▶ **HOW TO COMPLETE THIS TASK**
Copy every line of the entries that has the string "computer" in it.

SOURCE MATERIAL START

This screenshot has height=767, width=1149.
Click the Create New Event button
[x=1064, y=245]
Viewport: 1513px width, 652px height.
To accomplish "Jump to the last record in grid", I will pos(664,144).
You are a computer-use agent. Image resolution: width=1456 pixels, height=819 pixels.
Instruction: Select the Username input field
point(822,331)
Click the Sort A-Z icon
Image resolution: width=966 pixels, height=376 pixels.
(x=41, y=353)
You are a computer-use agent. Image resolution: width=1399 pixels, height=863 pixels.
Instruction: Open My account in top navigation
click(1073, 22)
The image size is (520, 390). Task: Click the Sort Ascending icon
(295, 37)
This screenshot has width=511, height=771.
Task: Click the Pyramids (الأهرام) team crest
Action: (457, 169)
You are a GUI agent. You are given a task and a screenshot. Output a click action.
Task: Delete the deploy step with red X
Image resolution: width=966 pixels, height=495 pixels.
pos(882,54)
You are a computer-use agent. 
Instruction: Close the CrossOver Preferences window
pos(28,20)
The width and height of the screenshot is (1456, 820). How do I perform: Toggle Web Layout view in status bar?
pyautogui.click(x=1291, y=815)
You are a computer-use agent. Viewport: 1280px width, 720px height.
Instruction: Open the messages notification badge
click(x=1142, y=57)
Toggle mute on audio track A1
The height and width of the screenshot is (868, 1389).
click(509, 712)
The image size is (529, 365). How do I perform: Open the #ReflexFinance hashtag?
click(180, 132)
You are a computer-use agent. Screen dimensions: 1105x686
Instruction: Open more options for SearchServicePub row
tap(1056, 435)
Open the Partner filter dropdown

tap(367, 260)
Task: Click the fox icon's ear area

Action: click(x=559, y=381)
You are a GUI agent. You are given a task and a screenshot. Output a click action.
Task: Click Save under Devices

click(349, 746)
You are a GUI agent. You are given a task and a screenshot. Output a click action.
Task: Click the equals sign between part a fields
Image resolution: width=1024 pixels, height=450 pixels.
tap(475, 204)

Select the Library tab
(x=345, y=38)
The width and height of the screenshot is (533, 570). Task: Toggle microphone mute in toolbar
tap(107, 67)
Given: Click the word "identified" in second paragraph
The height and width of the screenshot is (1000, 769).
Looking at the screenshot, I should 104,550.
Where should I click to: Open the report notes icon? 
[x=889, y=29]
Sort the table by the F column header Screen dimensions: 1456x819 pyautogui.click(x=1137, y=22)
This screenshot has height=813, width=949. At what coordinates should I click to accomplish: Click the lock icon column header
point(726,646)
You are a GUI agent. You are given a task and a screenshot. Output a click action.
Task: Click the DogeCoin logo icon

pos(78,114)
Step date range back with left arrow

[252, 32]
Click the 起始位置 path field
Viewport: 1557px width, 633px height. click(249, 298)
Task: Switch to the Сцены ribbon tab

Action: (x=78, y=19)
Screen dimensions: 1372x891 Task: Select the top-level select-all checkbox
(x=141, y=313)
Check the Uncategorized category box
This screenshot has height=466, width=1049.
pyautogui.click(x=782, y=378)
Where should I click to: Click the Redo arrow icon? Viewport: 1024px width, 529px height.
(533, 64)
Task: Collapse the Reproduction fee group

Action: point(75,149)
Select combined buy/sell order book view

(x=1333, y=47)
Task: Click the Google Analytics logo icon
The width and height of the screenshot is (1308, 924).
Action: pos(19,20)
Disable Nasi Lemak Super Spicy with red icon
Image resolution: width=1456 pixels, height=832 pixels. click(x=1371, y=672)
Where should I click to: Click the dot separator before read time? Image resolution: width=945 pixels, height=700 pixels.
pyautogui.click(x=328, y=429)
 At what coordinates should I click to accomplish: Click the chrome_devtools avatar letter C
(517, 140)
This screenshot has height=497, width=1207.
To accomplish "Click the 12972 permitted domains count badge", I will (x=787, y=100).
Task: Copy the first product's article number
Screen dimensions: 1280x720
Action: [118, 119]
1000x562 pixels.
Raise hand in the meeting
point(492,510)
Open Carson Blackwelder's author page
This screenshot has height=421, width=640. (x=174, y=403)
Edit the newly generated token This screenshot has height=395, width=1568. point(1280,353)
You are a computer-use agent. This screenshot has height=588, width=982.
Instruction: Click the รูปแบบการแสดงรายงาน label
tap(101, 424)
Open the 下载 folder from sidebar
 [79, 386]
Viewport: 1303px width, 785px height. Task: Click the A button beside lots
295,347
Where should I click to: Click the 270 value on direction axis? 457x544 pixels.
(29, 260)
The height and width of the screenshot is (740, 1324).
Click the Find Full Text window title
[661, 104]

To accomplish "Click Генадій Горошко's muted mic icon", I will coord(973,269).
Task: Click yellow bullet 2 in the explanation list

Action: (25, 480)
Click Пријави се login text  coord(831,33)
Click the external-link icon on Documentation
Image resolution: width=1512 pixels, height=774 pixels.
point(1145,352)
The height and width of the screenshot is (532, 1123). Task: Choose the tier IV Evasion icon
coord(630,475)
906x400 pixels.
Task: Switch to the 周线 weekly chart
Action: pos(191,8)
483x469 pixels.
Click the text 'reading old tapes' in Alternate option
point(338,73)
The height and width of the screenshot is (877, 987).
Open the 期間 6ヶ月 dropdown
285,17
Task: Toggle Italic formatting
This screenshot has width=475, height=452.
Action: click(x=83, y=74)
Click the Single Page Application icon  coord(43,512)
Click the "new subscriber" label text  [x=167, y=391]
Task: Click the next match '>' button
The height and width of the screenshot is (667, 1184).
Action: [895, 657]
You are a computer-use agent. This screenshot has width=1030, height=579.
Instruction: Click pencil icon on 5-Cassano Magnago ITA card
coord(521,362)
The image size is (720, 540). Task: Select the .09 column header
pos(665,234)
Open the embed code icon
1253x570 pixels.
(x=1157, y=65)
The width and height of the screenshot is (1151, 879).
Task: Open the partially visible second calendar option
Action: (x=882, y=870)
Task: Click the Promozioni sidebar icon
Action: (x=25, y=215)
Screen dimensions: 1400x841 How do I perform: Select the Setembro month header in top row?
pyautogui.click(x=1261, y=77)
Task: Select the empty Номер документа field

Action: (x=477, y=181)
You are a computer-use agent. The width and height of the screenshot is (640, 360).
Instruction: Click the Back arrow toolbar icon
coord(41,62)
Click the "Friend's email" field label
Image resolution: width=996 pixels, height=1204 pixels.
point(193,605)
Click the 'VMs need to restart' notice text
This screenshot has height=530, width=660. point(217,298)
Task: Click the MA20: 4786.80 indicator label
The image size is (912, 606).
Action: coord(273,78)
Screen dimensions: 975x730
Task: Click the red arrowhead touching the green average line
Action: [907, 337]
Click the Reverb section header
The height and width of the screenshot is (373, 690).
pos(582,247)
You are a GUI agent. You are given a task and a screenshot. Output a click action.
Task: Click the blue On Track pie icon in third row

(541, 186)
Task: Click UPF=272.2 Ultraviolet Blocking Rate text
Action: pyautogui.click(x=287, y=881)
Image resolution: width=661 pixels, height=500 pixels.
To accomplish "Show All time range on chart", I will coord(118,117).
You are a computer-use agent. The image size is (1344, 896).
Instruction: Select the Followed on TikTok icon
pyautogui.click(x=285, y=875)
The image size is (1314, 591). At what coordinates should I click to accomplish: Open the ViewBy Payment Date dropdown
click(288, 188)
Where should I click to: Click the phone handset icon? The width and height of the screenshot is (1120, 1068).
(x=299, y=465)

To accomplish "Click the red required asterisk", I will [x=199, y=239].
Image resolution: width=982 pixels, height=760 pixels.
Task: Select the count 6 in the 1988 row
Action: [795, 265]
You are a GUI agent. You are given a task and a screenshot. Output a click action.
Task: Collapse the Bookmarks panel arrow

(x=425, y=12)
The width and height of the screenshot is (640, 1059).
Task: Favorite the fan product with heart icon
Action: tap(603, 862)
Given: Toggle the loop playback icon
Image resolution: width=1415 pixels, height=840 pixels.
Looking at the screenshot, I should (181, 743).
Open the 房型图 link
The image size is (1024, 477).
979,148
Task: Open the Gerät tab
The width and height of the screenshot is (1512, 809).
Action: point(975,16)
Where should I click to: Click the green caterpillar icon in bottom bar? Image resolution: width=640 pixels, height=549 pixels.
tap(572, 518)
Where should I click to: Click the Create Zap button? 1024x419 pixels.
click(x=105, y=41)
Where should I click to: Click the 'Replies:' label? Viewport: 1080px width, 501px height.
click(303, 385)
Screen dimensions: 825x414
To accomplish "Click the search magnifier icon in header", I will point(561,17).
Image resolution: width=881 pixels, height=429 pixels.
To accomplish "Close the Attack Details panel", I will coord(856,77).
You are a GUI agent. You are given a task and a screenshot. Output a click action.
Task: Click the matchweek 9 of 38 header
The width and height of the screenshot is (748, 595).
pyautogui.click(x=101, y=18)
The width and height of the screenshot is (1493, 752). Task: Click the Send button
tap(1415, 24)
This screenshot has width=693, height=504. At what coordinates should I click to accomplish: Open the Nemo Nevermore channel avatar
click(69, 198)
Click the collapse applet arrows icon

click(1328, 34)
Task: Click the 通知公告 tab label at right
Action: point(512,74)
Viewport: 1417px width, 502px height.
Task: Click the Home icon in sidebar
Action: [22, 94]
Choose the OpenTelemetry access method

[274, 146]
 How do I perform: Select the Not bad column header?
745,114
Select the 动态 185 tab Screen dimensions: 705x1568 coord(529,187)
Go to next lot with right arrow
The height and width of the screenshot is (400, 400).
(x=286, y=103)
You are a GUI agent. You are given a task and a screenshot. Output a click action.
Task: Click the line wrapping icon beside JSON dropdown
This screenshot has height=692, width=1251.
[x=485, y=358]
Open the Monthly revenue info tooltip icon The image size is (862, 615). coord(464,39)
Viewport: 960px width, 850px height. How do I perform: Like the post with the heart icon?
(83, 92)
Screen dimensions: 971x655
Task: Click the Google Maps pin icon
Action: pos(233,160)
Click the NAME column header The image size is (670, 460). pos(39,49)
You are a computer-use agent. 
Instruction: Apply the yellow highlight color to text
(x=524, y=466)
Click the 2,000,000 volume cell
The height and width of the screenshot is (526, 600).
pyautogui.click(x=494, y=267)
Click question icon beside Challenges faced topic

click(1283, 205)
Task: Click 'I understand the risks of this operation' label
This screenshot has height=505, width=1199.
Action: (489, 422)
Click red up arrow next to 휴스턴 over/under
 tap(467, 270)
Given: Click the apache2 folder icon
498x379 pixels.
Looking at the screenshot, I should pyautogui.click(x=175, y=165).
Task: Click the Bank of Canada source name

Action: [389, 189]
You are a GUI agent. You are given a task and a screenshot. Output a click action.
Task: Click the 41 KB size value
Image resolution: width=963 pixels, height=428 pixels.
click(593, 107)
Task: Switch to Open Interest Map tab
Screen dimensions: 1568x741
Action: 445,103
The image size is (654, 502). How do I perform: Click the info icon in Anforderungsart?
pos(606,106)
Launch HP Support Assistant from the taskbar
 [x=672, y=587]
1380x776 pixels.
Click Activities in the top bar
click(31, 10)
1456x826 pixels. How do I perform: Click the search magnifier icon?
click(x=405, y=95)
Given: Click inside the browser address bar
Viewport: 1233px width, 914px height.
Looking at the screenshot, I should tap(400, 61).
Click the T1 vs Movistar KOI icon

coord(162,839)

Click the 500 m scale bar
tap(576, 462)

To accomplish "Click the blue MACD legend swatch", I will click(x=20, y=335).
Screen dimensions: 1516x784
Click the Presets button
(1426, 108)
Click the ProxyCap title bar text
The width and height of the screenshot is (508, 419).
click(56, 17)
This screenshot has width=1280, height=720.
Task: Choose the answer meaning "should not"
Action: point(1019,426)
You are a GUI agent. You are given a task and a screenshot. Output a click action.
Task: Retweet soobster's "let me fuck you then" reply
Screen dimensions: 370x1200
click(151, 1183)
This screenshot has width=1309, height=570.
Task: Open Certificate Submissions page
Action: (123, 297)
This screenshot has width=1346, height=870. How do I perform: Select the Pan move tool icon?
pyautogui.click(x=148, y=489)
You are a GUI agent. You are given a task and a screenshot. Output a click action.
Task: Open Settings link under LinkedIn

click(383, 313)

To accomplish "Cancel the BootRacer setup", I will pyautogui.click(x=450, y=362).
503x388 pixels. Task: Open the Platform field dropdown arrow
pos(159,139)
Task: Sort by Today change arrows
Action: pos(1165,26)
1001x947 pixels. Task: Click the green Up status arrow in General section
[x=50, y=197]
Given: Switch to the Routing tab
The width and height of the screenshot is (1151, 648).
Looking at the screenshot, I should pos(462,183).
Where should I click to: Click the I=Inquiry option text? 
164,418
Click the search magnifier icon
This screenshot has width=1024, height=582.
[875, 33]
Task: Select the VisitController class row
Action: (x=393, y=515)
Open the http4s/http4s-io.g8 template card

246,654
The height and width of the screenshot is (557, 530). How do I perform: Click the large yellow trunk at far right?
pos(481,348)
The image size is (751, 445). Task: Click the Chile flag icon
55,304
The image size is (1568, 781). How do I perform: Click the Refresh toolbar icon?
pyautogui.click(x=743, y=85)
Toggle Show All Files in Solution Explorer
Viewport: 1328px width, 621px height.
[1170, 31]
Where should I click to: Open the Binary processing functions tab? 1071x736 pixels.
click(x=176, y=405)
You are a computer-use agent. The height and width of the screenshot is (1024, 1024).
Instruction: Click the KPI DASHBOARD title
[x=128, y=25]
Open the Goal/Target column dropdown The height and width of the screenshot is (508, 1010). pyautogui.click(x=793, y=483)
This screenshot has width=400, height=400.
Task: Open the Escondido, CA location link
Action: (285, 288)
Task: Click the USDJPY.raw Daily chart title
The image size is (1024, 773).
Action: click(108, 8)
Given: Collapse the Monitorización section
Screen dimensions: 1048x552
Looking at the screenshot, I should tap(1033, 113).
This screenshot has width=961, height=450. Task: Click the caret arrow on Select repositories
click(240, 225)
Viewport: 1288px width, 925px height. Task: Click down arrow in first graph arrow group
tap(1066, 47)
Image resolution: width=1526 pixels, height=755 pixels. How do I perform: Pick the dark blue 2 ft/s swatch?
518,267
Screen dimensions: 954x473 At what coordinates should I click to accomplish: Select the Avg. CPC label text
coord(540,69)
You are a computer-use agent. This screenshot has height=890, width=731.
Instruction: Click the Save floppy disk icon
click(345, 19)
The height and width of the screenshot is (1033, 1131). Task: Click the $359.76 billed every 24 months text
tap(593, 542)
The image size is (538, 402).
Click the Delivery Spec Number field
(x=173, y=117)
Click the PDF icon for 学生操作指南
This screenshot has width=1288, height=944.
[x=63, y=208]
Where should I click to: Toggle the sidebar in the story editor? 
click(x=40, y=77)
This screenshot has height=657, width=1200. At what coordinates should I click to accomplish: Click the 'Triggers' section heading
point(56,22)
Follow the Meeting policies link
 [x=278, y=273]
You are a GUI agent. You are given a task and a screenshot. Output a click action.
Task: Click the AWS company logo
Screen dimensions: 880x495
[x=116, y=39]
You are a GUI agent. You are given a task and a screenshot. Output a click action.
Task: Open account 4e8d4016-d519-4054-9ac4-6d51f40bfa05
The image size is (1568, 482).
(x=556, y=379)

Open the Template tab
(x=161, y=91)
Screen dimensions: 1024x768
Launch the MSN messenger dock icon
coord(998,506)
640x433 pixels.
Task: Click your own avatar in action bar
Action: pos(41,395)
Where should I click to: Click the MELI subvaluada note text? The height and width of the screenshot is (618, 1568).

SOURCE MATERIAL END

▶ **WORKED SOLUTION**
You are a computer-use agent. Image resolution: width=1456 pixels, height=819 pixels.
You are a computer-use agent. Image resolution: width=1399 pixels, height=863 pixels.
You are a computer-use agent. 
You are a computer-use agent. Viewport: 1280px width, 720px height.
You are a computer-use agent. Screen dimensions: 1105x686
You are a computer-use agent. This screenshot has height=588, width=982.
You are a computer-use agent. This screenshot has width=1030, height=579.
You are a computer-use agent. The width and height of the screenshot is (640, 360).
You are a computer-use agent. The image size is (1344, 896).
You are a computer-use agent. 
You are a computer-use agent. The height and width of the screenshot is (1024, 1024).
You are a computer-use agent. This screenshot has height=890, width=731.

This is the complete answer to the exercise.